Consolidated tax filing does not create a tax benefit and does not cost the utility ratepayers anything. Consolidated filing, in general, permits the net loss incurred by one member of a group to offset taxable income of other members of the group in determining the consolidated taxable income. It ensures that the consolidated group pays the correct tax on its combined taxable income. That a potential refund arising from an unregulated loss affiliate becomes currently payable as a result of consolidated tax filing should make no difference in determining the properly computed cost of utility services for ratemaking purposes.

Violation of Ratemaking Principles

To use the tax savings from a loss of an unregulated activity to reduce utility rates violates the fundamental regulatory principle of cost allocation. Utility ratepayers should not subsidize unregulated activities. At the same time, unregulated activities should not subsidize utility ratepayers. The cost of utility service should depend on the operating and capital costs of the utility. To ensure this, the tax expense and the rate base should be computed as though the utility filed a separate return.

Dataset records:

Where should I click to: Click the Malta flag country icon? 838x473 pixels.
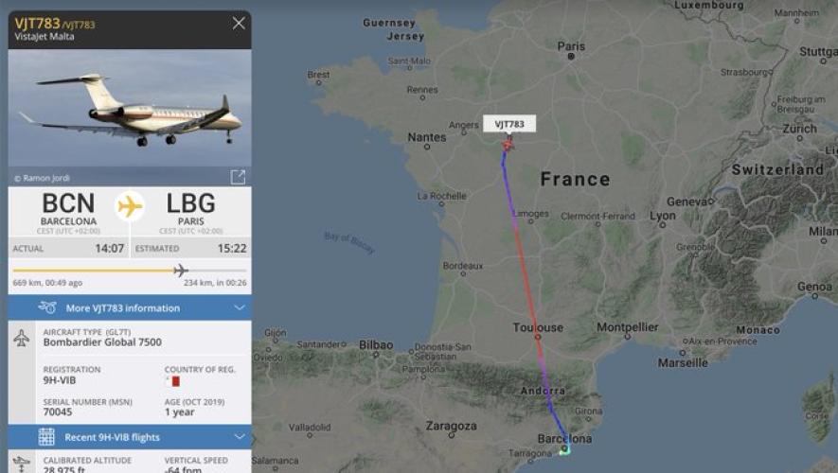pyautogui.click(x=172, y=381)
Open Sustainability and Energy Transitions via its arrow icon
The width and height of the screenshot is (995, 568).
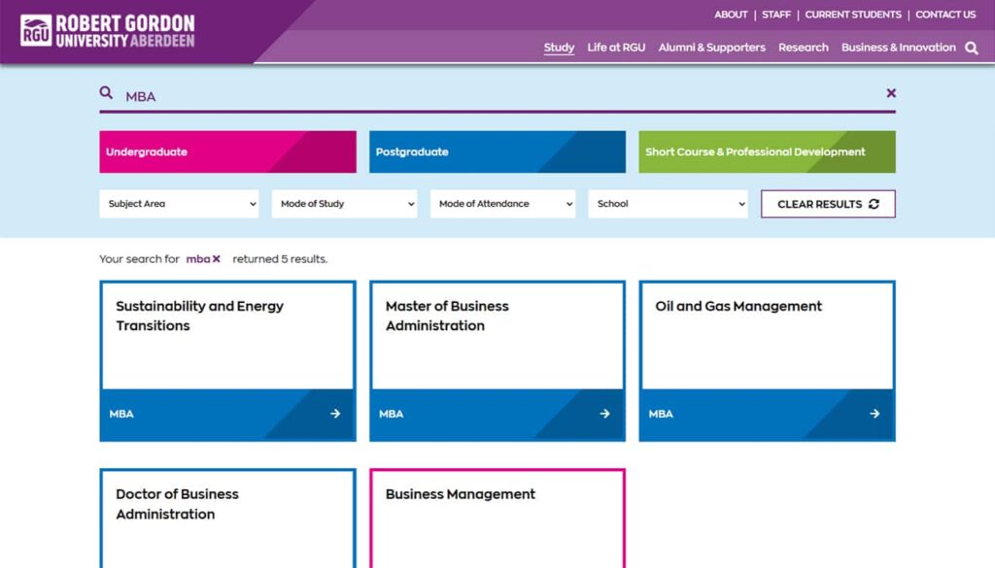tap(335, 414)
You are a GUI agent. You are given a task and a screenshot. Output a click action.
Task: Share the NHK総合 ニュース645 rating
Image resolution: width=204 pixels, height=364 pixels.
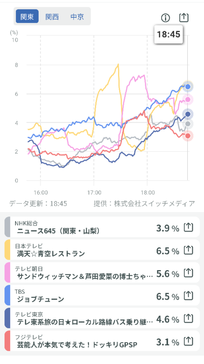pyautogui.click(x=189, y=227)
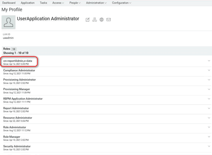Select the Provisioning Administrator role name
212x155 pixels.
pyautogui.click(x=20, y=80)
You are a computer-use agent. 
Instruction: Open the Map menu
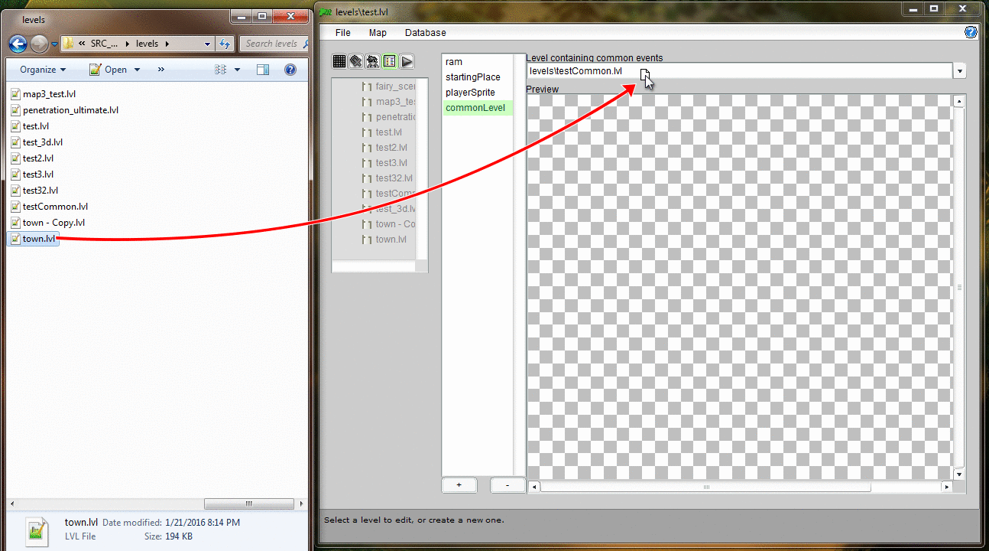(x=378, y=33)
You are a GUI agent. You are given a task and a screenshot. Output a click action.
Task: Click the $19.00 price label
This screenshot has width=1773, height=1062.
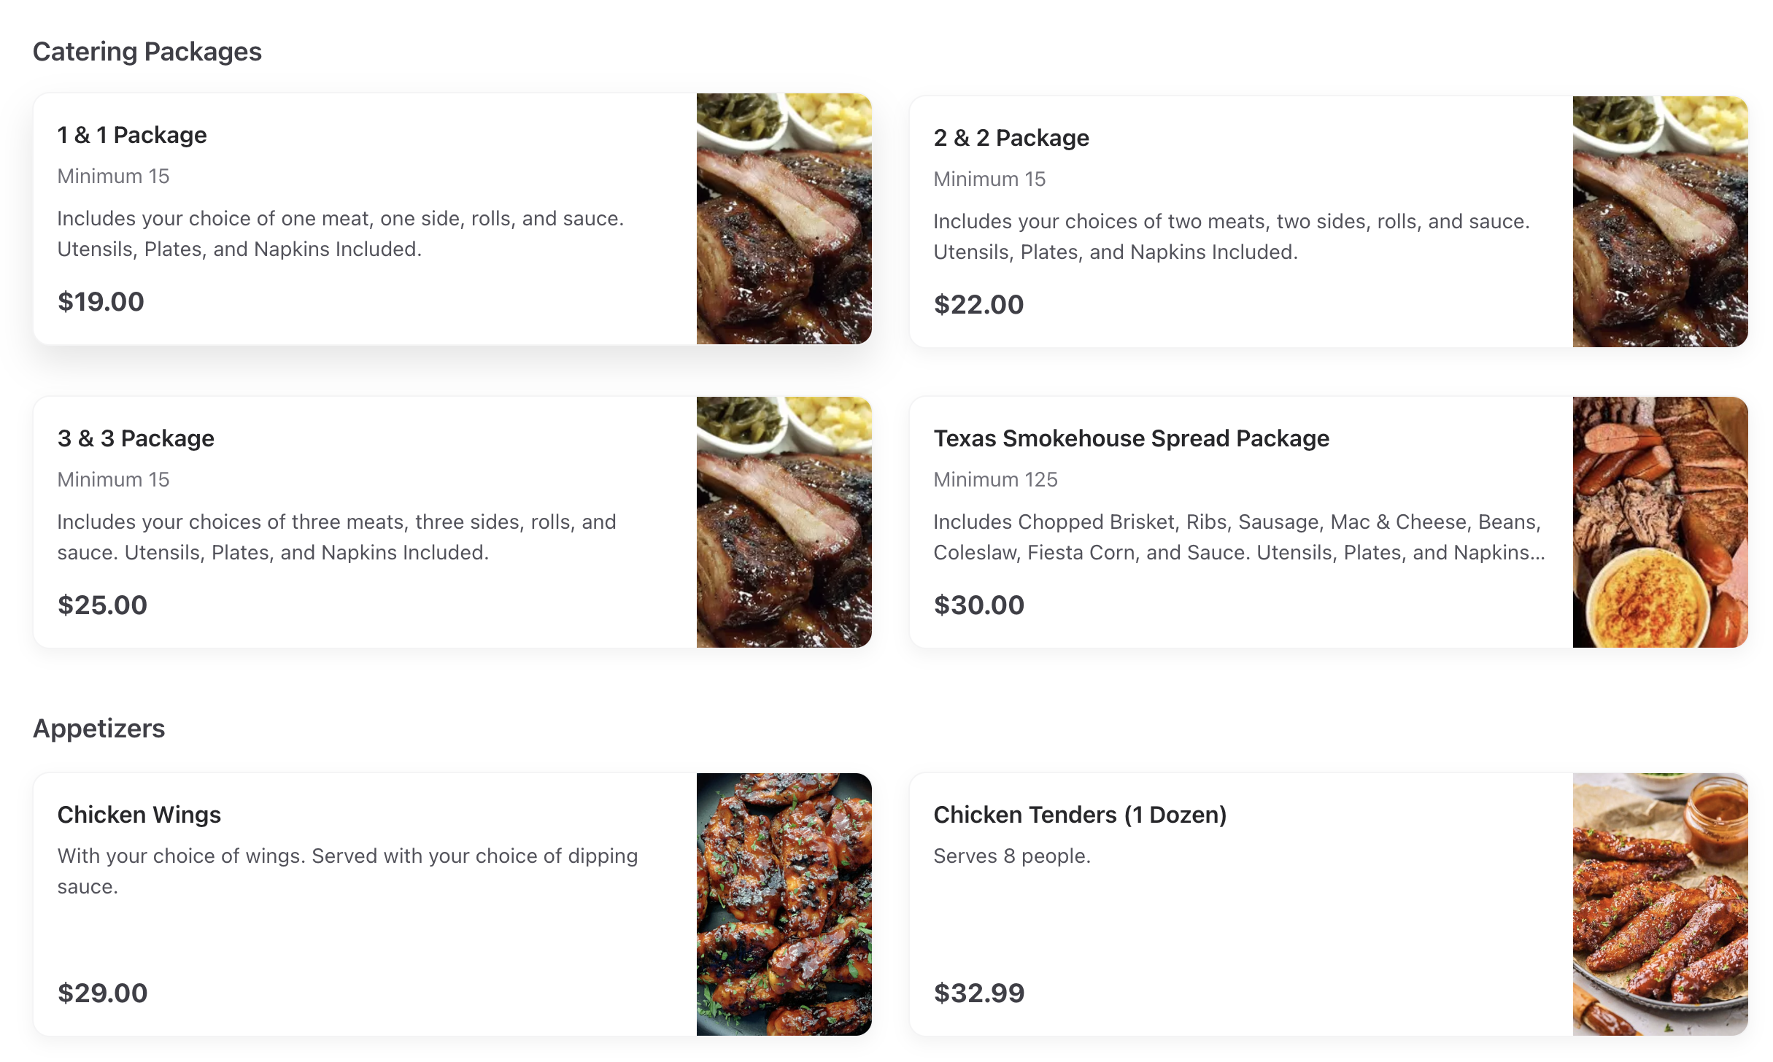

Problem 1: Return the dataset entries from their first line through the line containing "tap(335, 414)", unchanged, and omit the pictures.
Problem 2: Continue the passage on consolidated tax filing and utility ratemaking from the point where it stops.

Task response 1:
Where should I click to: Click the Malta flag country icon? 838x473 pixels.
pyautogui.click(x=172, y=381)
Open Sustainability and Energy Transitions via its arrow icon
The width and height of the screenshot is (995, 568).
tap(335, 414)

Task response 2:
Traditional utility price regulation has two basic goals: (1) to establish prices that cover the cost of providing utility services, and (2) to minimize the costs of providing those services consistent with safe and reliable service. In short, the cost of utility services for ratemaking purposes should be calculated using operating and capital costs associated with utility activities, not on cost or benefits that flow from unregulated activities.

A cost of service or a rate base adjustment would result in the cost of utility service for ratemaking purposes, depending on the tax benefits flowing from an unregulated activity. Utility ratepayers are not entitled to these tax benefits. They did not put up the capital of the loss activity. Nor have they borne any of the risks of the loss activity.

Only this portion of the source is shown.